Bitcoin SV was formed as a result of a group of people thinking the network has to take a certain direction, which diverged from the majority of the Bitcoin Cash community. Whatever you may think of the network, these individuals and businesses were drawn to Bitcoin SV due an “alluring vision” of a perfect society where Bitcoin needs to be a tool exploitable by sovereign entities – not one that protects individuals from these entities.
The end result is a lot of decisions by the minority are considered “irrational” by both, the traditional school of economic thought and pure game theory. However, social factors, or human behavior, sit at the heart of our decision-making process. Economic logic and game theory are far more nuanced than we give them credit for. Is Calvin Ayre mining Bitcoin SV because he thinks it will be priced higher than Bitcoin in the future, or because he sunk an astounding amount of capital into the network and its surrounding businesses? Pretty much both.

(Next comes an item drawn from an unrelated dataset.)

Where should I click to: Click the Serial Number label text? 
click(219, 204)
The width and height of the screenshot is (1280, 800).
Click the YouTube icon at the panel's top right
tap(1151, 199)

Bitcoin Cash Miners More Rational, Pitfalls of PoW
Binance’s study shows us that Bitcoin and Bitcoin Cash mining was far more profitable than that of Bitcoin SV. This was precisely why the economic logic that focuses on profitability was sound for the most part, but not absolute. Mining pools like CoinGeek and SVPool gave up profits in order to keep the network somewhat secure, accounting for nearly 33 percent of SV’s hash rate.
Since all three networks utilize SHA-256, one can say they are mutually exclusive in some way. A single mining device can either mine Bitcoin, Bitcoin Cash, or Bitcoin SV – not all three at once. Rational miners will choose Bitcoin for its higher profitability and ability to realize profits with much lower slippage. Emotional miners will choose one of Bitcoin Cash and Bitcoin SV depending on their loyalties. The fact that Bitcoin Cash and SV both still use SHA-256 means that these networks can be attacked by Bitcoin miners effortlessly if they ever wanted to.